Menurut Indeks Penangkapan Ikan Ilegal, Tidak Dilaporkan, dan Tidak Diregulasi, RRT menempati peringkat sebagai pelanggar terburuk di antara 152 negara yang dinilai.
Kekerasan juga sering kali terjadi di atas kapal-kapal RRT, demikian ungkap Manajer Asia Timur yayasan itu, Chiu Shao-Chi.
Chiu Shao-Chi mengatakan 54% orang yang diwawancarai menyaksikan atau mengalami pemukulan dan penyerangan, termasuk dengan pisau dan peralatan logam, tendangan, dan bentuk penganiayaan lainnya.
Sekitar 70% orang yang diwawancarai melaporkan bahwa mereka dianiaya atau diintimidasi secara verbal, terkadang bersamaan dengan kekerasan fisik, oleh atasan mereka.
Dan sekitar 93% mengatakan mereka dibayar rendah atau dipotong gajinya tanpa alasan yang jelas, yang jumlahnya mencapai ratusan bahkan ribuan dolar.
Beberapa dari mereka dipaksa mengambil pinjaman untuk mendapatkan pekerjaan dan dipaksa membayar kembali biaya makanan, transportasi, dan perawatan kesehatan kepada majikan mereka, serta melunasi pinjaman tersebut.
“Banyak nelayan mengatakan kepada kami bahwa mereka pada dasarnya diperbudak,” ungkap Chiu Shao-Chi.
Laporan itu menemukan bahwa sektor perikanan yang terpencil, ditambah dengan kurangnya transparansi di seluruh industri ini, terus mempersulit proses identifikasi dan penuntutan penangkapan ikan ilegal dan pelanggaran hak asasi manusianya, khususnya ketika kapal-kapal itu beroperasi jauh dari pelabuhan asal mereka.

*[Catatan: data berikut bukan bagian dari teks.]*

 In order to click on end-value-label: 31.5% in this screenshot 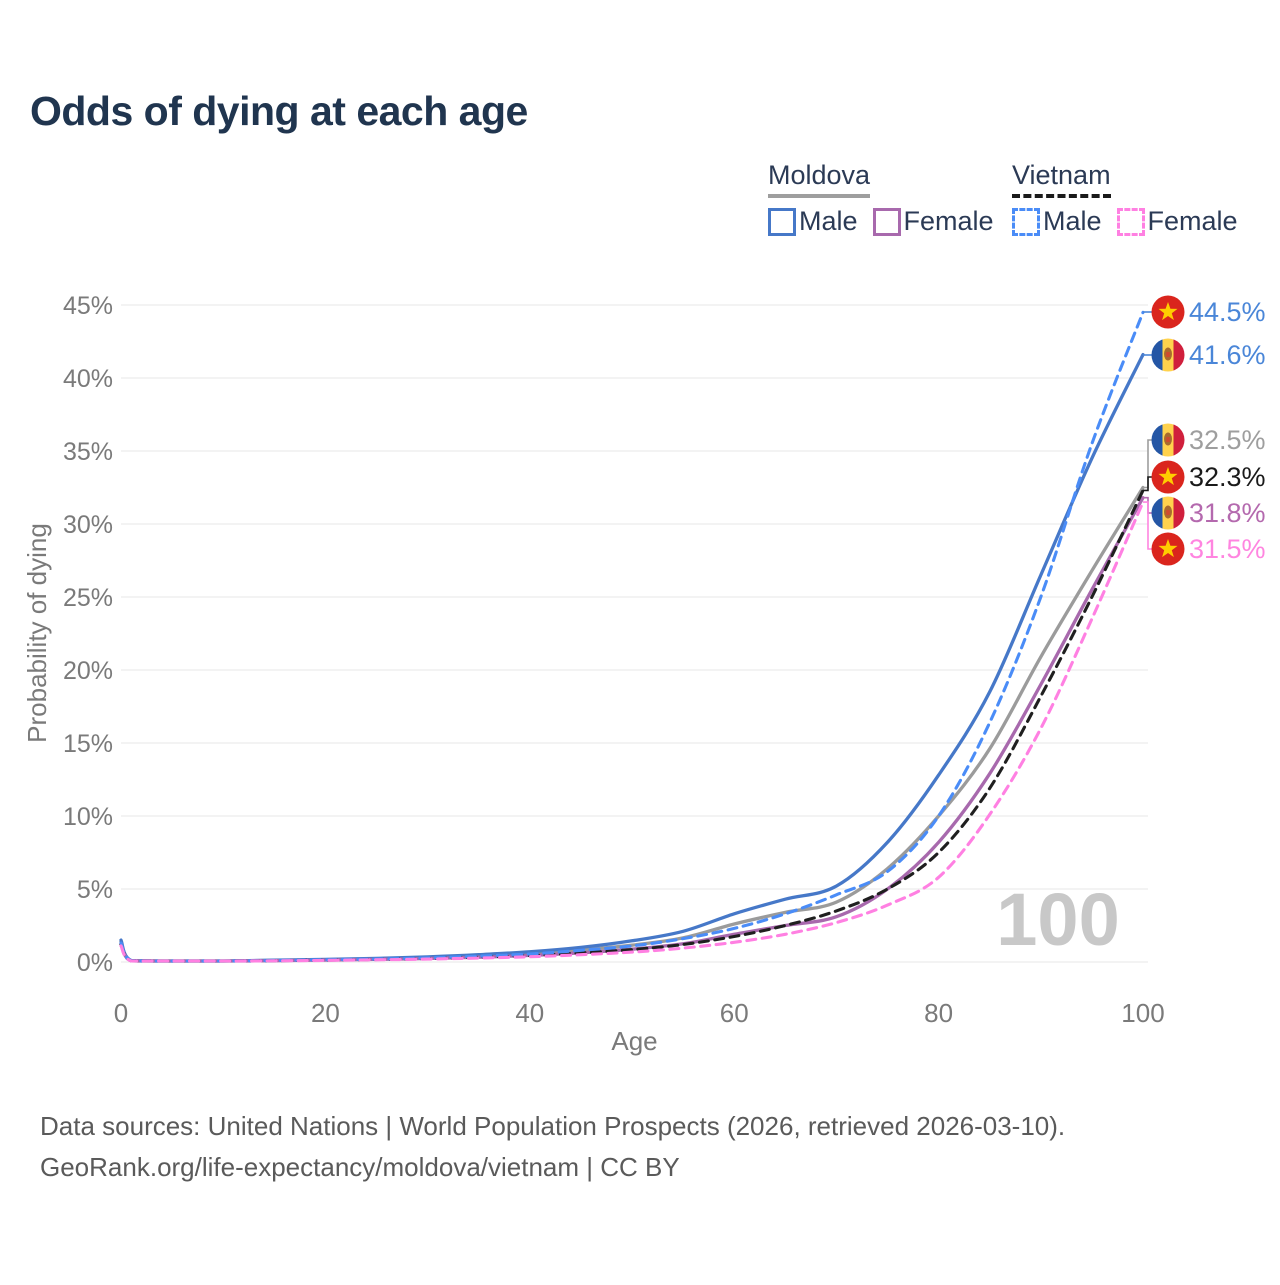, I will do `click(1228, 549)`.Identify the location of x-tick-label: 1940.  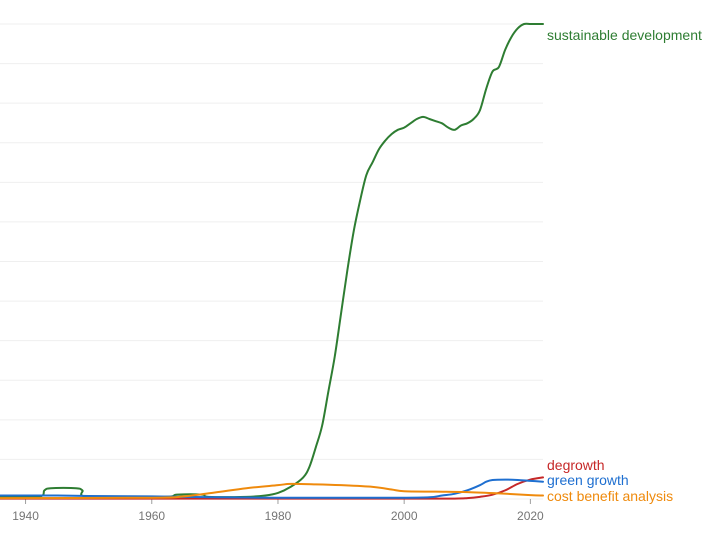
(26, 516).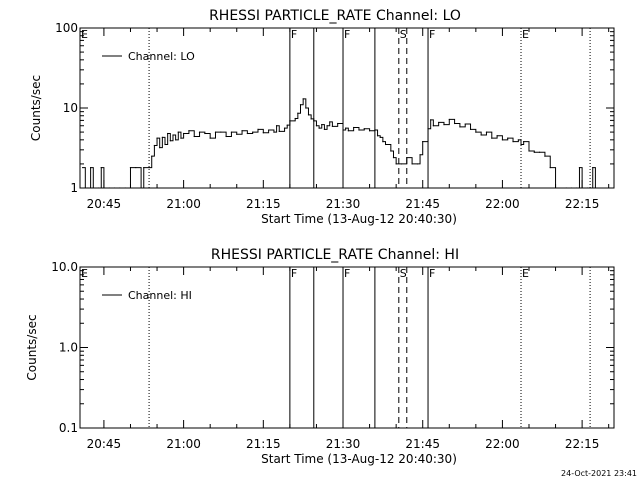 The image size is (640, 480). Describe the element at coordinates (335, 255) in the screenshot. I see `chart-title: RHESSI PARTICLE_RATE Channel: HI` at that location.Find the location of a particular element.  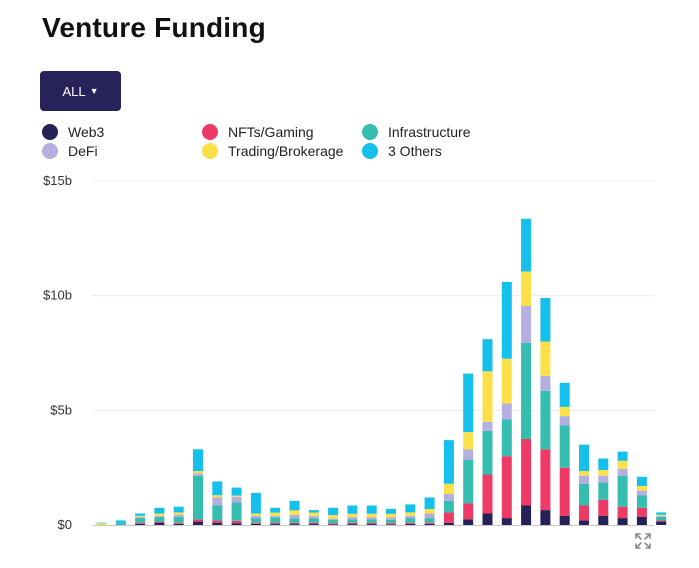

category-filter-dropdown: ALL ▼ is located at coordinates (80, 91).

Perusahaan makanan laut di RRT, yang sering kali merupakan badan usaha milik negara atau disubsidi dan didukung oleh pejabat lokal Partai Komunis Tiongkok yang berkuasa, telah melakukan penangkapan ikan di Samudra Hindia barat daya selama bertahun-tahun.
“Selama 25 tahun terakhir ini, penangkapan ikan berlebihan yang dilakukan oleh armada industri dan meluasnya penangkapan ikan ilegal, tidak diregulasi, atau tidak dilaporkan telah menyebabkan penurunan produksi perikanan subsisten sebesar 30% di Mozambik,” ungkap Chiu Shao-Chi, yang mengutip data pemerintah setempat.
Mozambik kehilangan pendapatan sekitar 1,15 triliun rupiah (70 juta dolar A.S.) setiap tahunnya “akibat maraknya penangkapan ikan ilegal, yang berdampak signifikan terhadap perekonomian nasional dan mata pencaharian penduduk pesisir,” ungkapnya.